Please repeat exactly the lines from the one containing "Click the Convertir a SN button" through the last line of the records below, both included, and leave out any pictures.

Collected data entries

* * * *

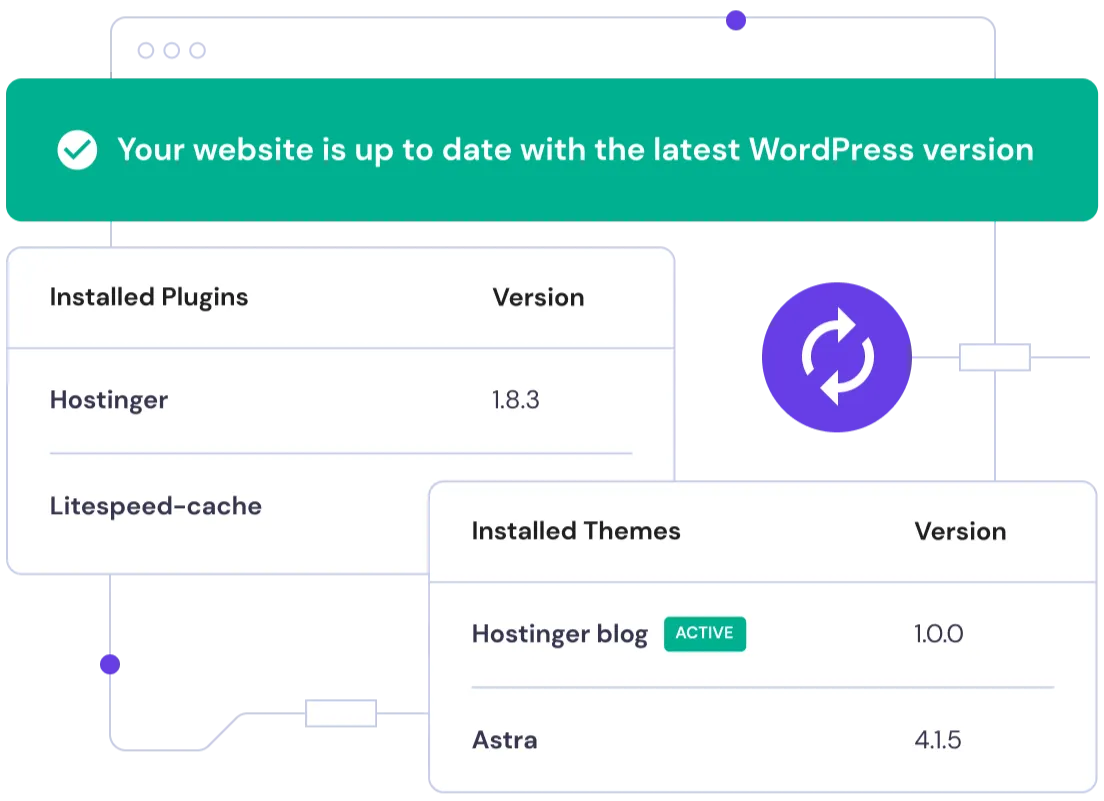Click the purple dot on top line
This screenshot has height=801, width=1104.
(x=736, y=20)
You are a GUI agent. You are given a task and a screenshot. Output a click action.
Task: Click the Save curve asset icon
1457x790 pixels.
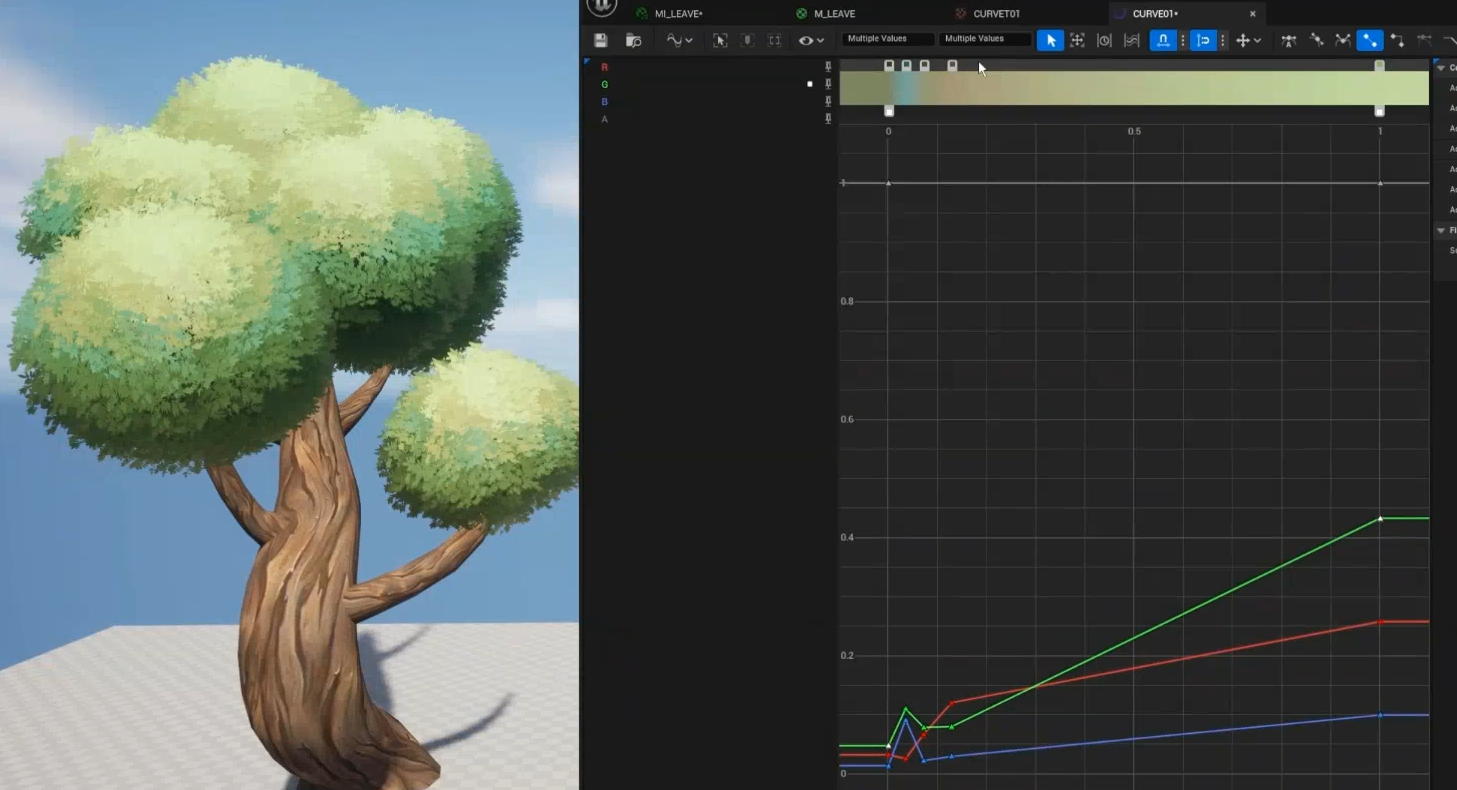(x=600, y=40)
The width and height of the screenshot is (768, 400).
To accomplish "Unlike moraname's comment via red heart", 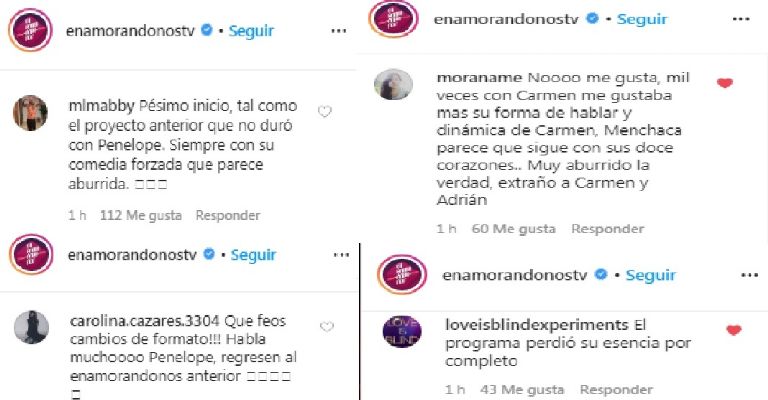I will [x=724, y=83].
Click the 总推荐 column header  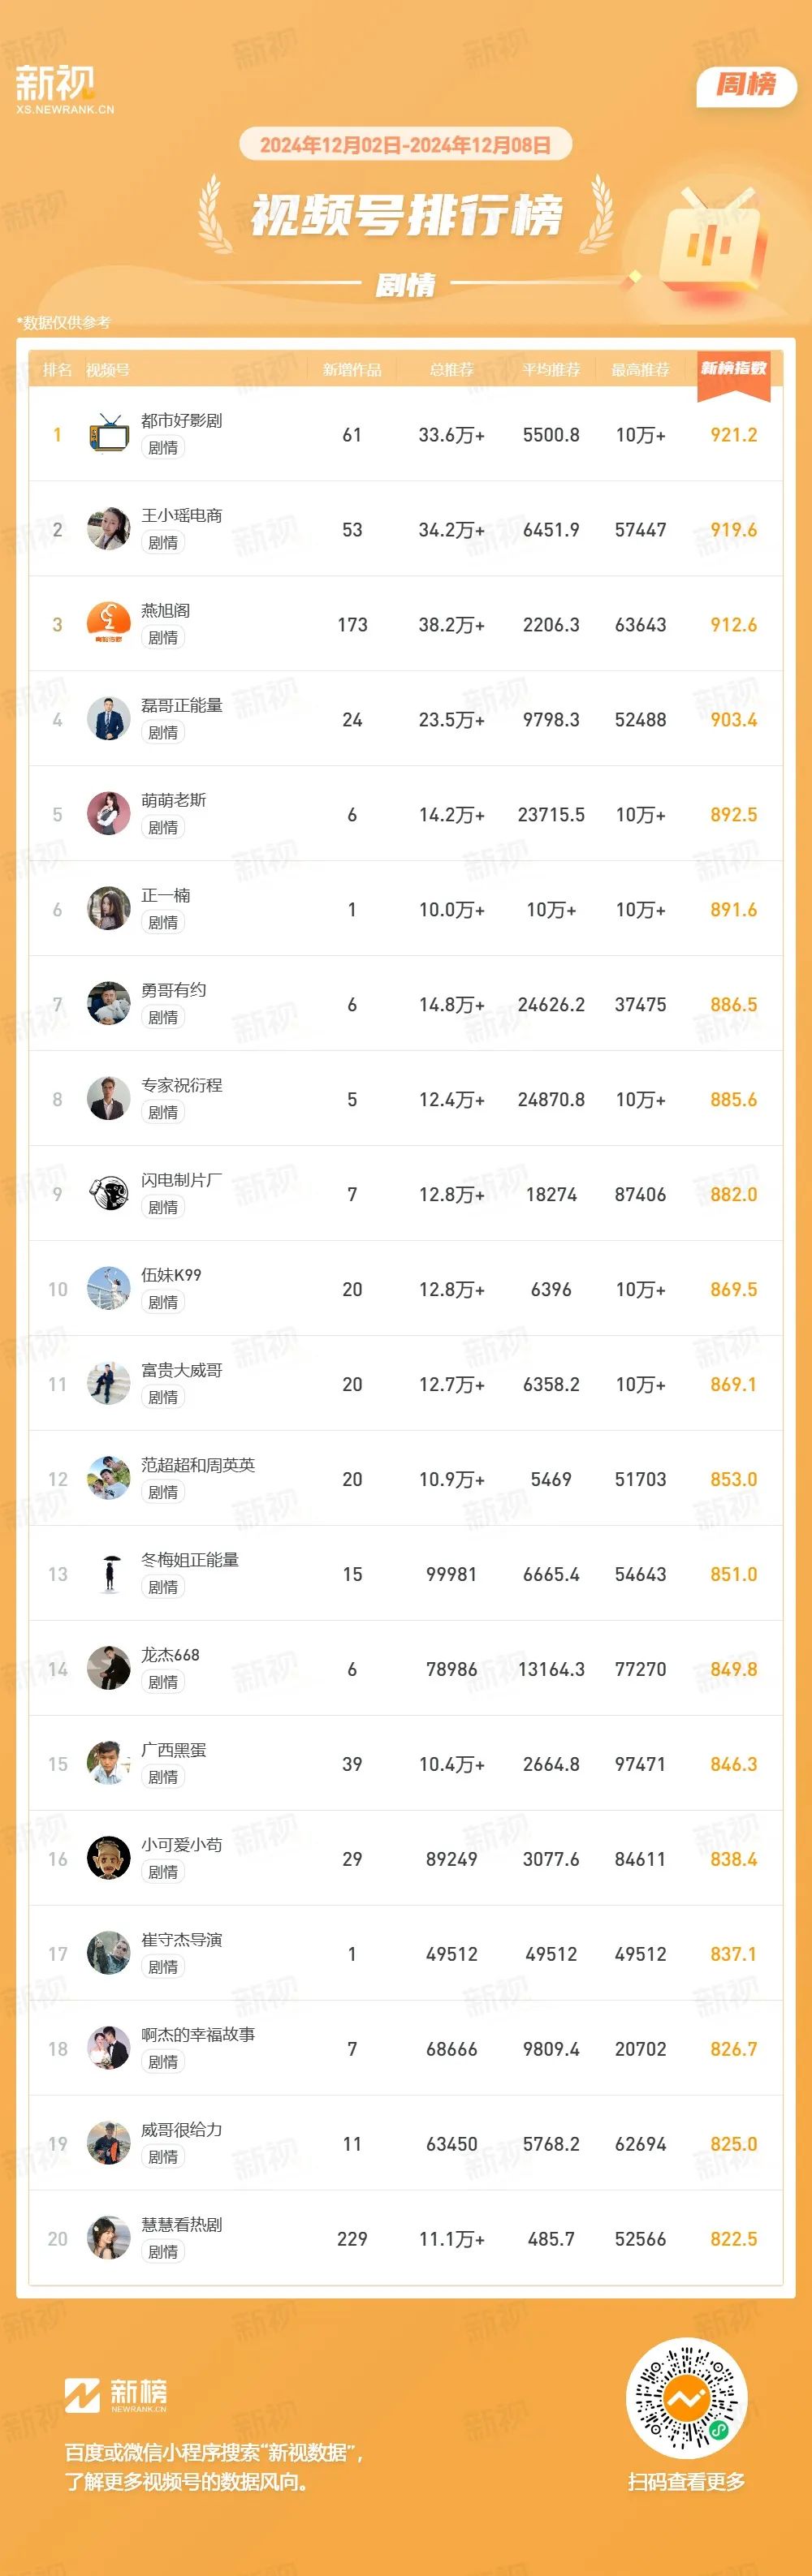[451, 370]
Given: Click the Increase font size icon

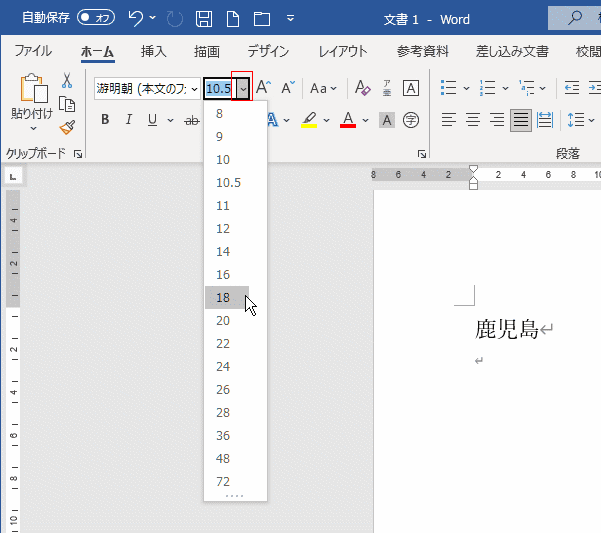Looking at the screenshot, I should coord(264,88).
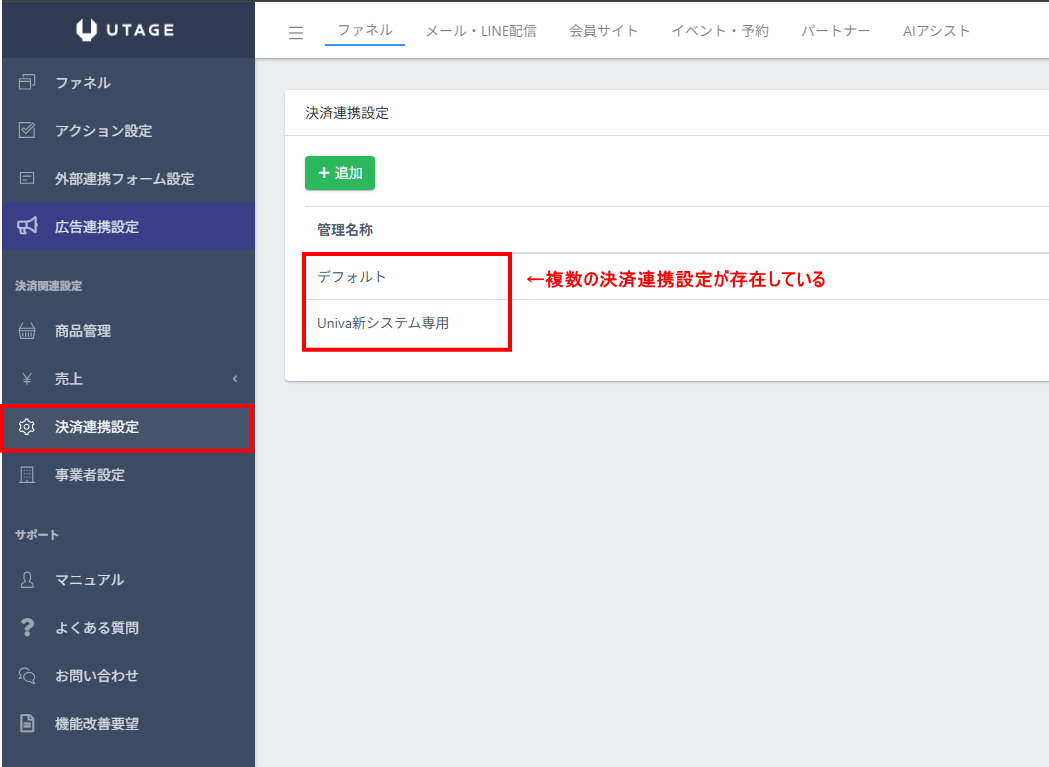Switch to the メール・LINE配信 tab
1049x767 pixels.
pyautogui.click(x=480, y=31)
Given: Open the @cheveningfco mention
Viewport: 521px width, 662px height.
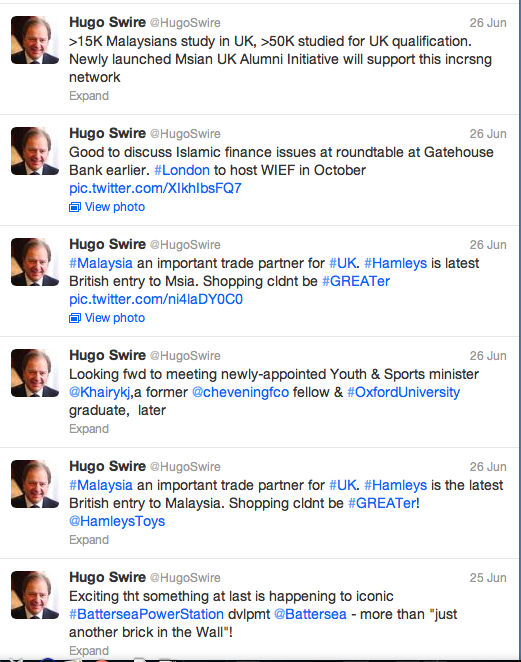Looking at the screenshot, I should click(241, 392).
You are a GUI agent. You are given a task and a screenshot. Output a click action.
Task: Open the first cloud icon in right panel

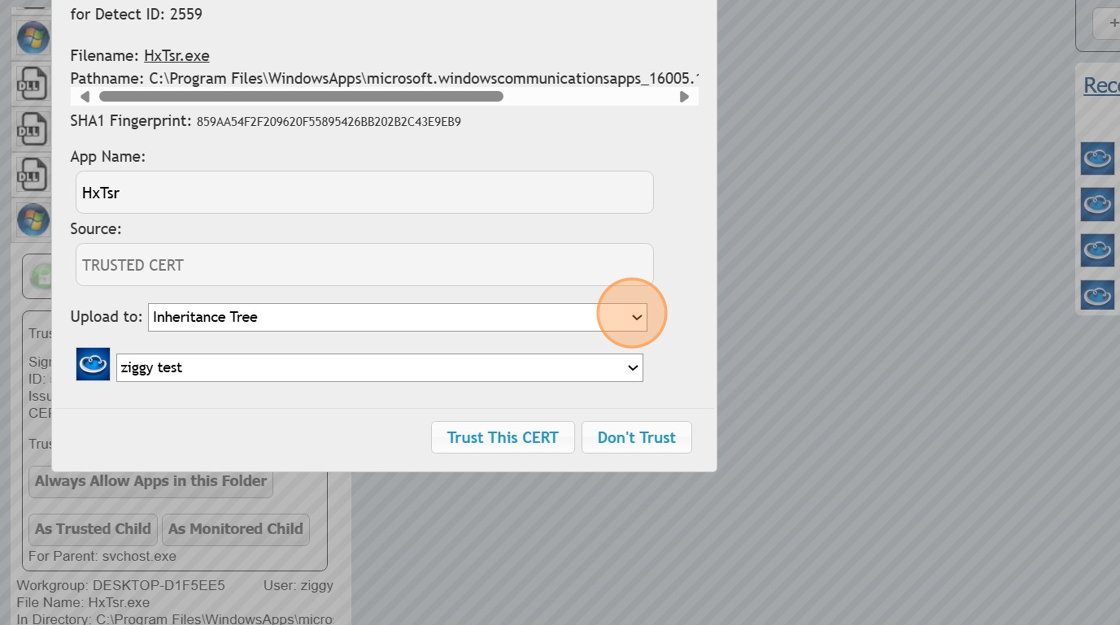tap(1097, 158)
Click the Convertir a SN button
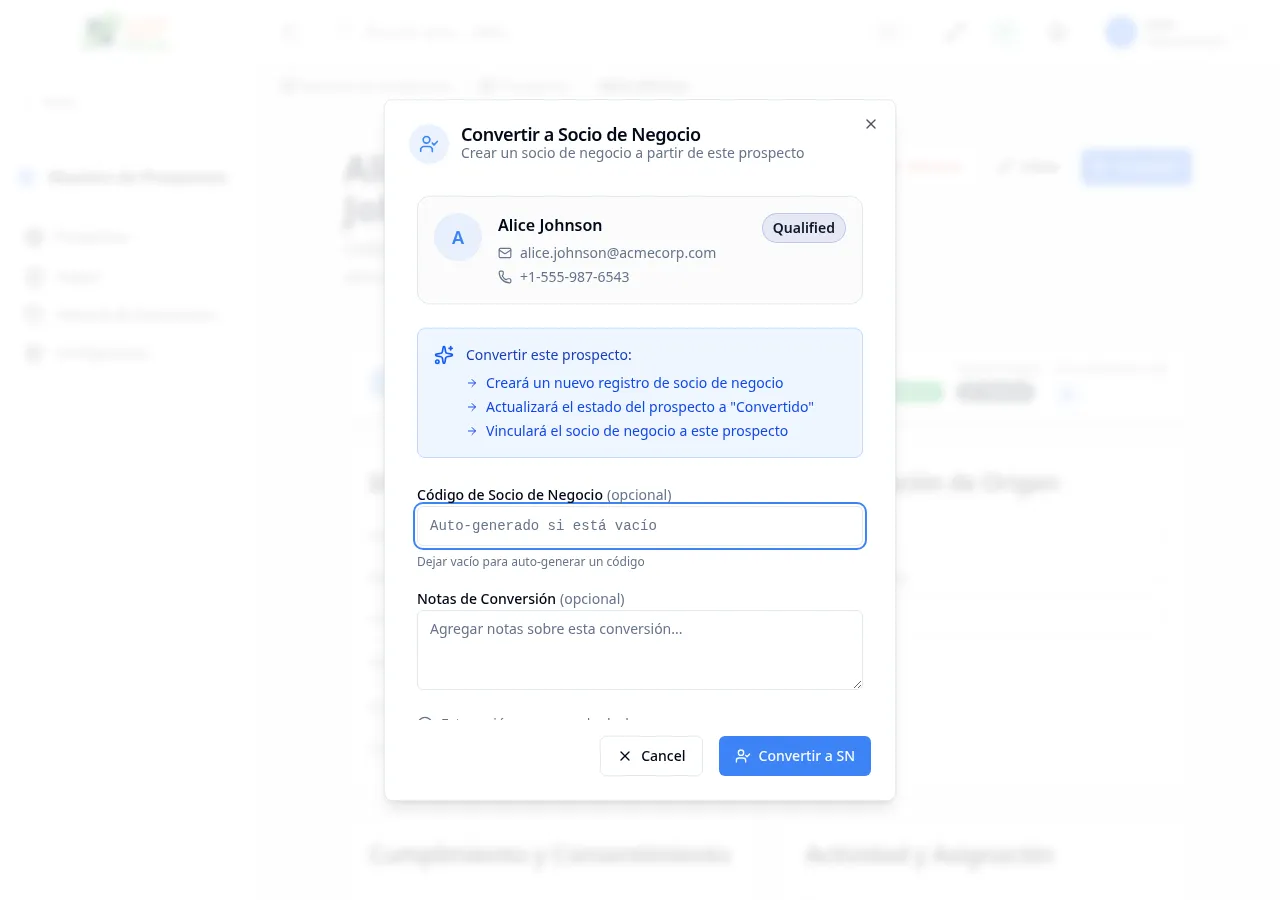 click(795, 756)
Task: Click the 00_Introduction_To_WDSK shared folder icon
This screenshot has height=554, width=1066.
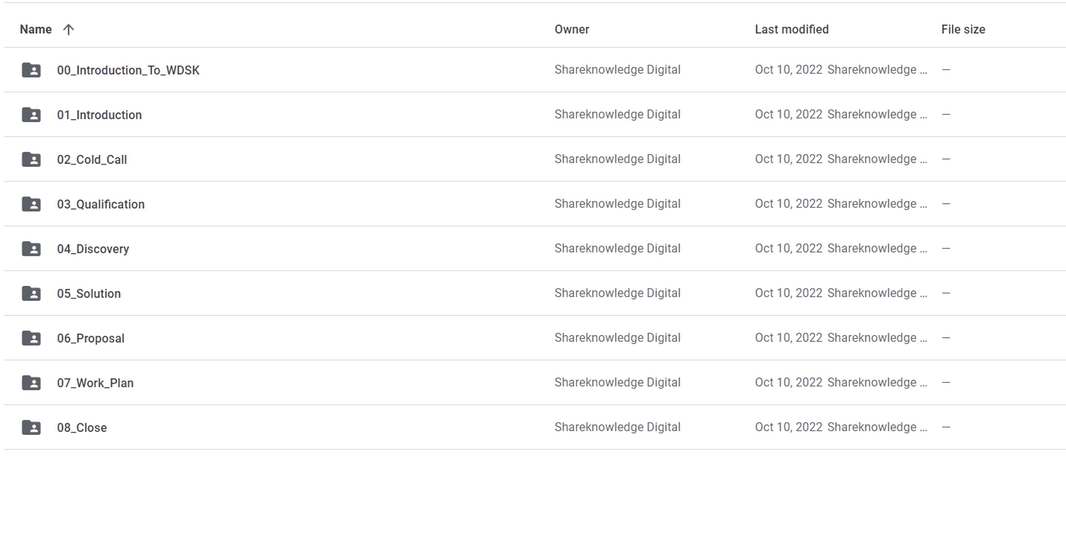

* * * *

● **Answer for the task**:
Click the Convertir a SN button
 click(795, 756)
Task: Click the 00_Introduction_To_WDSK shared folder icon
This screenshot has height=554, width=1066.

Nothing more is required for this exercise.